Feature Type:Island - Land area surrounded by water or marsh.
Status:
Name Authority: BC Geographical Names Office
Relative Location: Off NE end of Vancouver Island, NW of Port Hardy, Range 1 Coast Land District
Latitude-Longitude: 50°52'34''N, 127°28'10''W at the approximate centre of this feature.
Datum: NAD83
NTS Map: 92L/14

Origin Notes and History:

Adopted 6 April 1950 on 92/NW, as labelled on British Admiralty Chart 582, published in 1871 from surveys in 1860, and as labelled on BC map 2C, 1919 et seq, and as identified in the 1930 BC Gazetteer.

Source: BC place name cards, or correspondence to/from BC's Chief Geographer or BC Geographical Names Office

After hearing of gold in the Cariboo, eight men deserted from the crew of a freighter anchored in Suquash Harbour. They were later located and killed on Deserters Island by Indians, who had been hired by the ship's captain to return them to the vessel, but who had mis-interpreted his offer of a specified amount of money 'per head'. (Vivienne Chadwick, "How the Deserters Got Their Name", Victoria Colonist magazine 13 May 1962, p.2).

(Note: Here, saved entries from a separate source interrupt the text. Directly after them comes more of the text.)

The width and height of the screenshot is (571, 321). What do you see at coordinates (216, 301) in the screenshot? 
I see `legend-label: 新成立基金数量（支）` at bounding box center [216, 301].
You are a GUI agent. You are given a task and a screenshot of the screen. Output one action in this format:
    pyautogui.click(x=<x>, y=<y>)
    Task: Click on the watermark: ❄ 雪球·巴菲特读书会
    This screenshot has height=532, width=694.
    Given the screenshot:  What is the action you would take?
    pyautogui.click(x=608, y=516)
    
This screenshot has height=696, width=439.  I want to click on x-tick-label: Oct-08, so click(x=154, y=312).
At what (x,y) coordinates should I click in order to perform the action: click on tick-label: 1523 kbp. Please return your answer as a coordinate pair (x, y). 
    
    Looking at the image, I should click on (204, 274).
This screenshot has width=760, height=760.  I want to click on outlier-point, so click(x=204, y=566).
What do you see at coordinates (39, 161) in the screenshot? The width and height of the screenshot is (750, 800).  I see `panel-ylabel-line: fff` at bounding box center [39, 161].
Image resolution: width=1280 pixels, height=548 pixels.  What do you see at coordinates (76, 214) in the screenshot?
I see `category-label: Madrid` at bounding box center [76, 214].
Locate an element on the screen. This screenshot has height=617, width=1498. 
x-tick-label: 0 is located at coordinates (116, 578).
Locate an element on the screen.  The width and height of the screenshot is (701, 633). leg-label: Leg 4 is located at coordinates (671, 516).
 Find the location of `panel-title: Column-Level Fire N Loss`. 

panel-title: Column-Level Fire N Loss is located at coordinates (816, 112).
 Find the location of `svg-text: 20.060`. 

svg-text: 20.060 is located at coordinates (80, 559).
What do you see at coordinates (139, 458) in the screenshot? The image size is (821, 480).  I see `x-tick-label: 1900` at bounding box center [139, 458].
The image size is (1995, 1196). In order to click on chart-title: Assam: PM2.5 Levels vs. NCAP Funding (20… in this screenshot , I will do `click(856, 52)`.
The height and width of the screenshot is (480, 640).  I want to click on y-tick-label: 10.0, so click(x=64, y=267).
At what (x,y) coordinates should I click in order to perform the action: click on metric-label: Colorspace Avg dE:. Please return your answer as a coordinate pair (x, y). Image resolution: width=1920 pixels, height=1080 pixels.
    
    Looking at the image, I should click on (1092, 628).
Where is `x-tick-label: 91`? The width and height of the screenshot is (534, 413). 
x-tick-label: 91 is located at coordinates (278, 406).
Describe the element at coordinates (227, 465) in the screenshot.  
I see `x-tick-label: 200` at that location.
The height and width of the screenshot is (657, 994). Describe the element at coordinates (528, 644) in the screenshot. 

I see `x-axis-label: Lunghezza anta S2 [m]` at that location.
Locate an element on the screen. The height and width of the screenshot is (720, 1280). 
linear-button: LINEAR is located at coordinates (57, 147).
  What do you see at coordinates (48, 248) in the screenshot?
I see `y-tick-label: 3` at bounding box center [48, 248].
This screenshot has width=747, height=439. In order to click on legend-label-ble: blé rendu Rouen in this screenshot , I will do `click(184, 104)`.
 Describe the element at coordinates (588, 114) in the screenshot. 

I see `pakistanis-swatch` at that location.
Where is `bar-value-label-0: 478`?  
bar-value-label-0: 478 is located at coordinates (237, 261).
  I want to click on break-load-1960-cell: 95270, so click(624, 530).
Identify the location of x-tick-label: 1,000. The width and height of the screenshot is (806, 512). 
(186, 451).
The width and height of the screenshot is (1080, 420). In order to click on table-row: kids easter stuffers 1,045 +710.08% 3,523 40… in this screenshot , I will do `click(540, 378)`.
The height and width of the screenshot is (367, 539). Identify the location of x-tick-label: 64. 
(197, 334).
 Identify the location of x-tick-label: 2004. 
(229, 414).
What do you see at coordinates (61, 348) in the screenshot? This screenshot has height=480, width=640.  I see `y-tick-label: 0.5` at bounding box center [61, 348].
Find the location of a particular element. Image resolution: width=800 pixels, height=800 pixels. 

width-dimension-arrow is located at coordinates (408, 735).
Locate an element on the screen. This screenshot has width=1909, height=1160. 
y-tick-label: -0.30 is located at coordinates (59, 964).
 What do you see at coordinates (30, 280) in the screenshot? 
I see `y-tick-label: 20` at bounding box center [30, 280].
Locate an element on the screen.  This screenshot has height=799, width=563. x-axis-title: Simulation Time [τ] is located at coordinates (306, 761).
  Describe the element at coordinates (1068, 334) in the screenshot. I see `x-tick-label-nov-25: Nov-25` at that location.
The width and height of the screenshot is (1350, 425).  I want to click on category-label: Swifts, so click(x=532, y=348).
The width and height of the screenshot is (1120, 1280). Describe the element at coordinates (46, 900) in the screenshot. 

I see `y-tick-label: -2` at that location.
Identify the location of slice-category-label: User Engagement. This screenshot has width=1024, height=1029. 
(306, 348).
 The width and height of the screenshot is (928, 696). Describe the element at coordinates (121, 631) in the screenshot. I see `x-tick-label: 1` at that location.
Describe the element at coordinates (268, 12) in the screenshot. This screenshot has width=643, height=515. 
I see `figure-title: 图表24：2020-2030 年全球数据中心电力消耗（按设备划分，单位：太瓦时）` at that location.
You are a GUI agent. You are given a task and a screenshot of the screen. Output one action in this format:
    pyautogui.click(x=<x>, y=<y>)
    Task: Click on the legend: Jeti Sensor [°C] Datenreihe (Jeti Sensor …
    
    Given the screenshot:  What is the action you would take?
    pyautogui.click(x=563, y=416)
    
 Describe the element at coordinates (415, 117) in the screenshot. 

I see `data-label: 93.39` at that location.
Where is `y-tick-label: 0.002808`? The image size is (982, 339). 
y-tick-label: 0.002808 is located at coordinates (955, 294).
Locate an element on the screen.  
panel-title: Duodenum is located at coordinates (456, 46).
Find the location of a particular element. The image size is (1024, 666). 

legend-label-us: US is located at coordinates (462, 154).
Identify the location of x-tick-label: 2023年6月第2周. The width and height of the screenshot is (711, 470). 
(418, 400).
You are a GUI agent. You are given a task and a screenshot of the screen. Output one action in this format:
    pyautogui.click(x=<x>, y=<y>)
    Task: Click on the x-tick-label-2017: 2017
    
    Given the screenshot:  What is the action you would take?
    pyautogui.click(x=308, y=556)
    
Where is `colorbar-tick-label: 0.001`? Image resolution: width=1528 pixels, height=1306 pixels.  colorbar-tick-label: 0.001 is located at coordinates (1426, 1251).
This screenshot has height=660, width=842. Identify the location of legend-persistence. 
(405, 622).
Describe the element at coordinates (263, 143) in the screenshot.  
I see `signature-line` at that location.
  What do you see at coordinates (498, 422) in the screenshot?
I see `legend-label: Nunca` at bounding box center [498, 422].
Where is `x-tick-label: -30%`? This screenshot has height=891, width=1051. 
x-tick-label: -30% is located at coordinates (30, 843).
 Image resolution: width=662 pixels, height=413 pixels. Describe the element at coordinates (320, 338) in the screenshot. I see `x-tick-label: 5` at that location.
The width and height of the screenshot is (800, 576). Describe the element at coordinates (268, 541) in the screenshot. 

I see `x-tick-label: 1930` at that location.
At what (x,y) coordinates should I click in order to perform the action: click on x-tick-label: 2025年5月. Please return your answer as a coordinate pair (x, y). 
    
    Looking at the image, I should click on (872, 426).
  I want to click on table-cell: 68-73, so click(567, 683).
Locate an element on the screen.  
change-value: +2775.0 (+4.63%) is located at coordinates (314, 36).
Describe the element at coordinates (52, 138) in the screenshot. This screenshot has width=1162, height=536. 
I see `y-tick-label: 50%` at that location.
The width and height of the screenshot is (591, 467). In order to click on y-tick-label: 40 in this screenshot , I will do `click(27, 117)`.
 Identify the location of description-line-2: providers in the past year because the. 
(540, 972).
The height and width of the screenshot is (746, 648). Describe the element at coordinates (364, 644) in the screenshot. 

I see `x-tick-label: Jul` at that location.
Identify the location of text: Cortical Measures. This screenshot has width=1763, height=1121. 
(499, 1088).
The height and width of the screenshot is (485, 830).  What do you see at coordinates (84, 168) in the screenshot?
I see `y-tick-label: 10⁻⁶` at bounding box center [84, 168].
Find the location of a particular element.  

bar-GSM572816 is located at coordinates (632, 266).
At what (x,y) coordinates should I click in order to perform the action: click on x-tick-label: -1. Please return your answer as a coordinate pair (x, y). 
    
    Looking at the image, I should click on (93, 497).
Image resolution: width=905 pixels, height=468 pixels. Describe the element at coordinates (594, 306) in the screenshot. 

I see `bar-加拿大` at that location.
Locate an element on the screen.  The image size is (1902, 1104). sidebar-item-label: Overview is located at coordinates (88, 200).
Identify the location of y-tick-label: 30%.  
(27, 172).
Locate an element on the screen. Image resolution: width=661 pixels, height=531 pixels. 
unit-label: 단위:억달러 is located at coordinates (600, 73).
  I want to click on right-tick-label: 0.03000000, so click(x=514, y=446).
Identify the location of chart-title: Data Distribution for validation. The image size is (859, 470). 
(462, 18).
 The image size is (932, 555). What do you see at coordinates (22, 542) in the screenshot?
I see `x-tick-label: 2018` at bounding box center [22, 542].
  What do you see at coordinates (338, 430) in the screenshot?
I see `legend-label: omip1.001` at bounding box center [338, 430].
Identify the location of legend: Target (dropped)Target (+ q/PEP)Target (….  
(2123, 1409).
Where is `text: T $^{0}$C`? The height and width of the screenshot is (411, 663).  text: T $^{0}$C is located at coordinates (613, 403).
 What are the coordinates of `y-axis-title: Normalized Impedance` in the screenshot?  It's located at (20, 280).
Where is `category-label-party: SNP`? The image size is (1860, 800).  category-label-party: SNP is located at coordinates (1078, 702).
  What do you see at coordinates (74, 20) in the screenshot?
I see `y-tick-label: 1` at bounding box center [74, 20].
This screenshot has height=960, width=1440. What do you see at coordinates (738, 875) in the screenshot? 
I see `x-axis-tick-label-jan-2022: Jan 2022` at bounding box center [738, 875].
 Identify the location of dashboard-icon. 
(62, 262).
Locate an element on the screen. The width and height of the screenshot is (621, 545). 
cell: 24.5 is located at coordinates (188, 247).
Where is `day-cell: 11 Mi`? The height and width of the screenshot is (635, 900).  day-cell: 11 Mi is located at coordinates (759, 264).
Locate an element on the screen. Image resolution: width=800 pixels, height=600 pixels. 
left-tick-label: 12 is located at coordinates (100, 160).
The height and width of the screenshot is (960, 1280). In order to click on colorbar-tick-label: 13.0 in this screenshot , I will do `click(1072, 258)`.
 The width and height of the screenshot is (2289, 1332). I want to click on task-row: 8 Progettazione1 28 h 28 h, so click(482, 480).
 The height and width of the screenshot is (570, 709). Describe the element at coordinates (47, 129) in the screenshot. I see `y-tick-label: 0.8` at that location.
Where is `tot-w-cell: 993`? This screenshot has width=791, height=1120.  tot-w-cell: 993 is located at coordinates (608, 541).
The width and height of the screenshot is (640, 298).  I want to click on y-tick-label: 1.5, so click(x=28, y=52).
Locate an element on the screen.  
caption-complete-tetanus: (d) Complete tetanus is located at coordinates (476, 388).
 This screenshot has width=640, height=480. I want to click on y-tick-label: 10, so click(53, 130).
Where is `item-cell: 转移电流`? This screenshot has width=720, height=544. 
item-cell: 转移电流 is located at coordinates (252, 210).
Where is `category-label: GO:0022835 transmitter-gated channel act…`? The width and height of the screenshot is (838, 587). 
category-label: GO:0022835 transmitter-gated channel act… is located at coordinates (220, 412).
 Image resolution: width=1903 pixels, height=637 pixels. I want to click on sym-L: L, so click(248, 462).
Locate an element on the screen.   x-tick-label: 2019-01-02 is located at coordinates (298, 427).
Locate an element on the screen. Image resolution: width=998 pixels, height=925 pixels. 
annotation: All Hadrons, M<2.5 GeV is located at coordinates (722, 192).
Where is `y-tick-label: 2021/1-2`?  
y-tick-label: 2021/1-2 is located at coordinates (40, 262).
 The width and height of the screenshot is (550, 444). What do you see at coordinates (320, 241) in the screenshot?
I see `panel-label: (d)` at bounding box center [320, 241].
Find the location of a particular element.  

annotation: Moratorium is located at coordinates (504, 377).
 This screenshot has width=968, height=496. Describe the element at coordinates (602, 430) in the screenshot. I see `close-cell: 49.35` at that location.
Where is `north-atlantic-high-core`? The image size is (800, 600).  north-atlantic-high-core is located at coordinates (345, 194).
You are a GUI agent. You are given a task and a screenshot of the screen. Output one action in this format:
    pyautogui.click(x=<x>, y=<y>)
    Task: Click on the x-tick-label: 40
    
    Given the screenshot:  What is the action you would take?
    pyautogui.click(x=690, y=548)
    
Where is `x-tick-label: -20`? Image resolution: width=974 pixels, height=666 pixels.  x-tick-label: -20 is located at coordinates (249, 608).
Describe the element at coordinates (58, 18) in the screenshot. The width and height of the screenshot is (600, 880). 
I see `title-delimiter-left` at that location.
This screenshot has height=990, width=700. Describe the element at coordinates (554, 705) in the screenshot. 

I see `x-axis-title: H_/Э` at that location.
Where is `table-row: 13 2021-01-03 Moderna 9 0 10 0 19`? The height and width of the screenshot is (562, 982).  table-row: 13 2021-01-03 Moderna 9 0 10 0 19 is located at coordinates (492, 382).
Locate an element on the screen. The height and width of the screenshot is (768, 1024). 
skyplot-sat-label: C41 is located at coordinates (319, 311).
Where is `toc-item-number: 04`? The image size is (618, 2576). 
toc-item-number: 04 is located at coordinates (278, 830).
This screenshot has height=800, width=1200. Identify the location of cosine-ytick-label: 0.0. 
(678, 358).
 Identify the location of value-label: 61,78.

Source: Provincial Archives of BC "Place Names File" compiled 1945-1950 by A.G. Harvey from various sources, with subsequent additions

A different story told by B.A. McKelvie: [Governor] Blanshard is said to have "reported to London a baseless tale to the effect that the [Hudson's Bay] Company's representatives at Fort Rupert had instigated the murders there by offering a dead-or-alive reward for the apprehension of the deserters." (Tales of Conflict, Chapter 9: Fort Rupert Murders, pp 40-44, by B.A. McKelvie, published by the Vancouver Daily Province, 1949).

Source: Provincial Archives of BC "Place Names File" compiled 1945-1950 by A.G. Harvey from various sources, with subsequent additions

"deserters" include Jas. Wishart, A. Willoughby.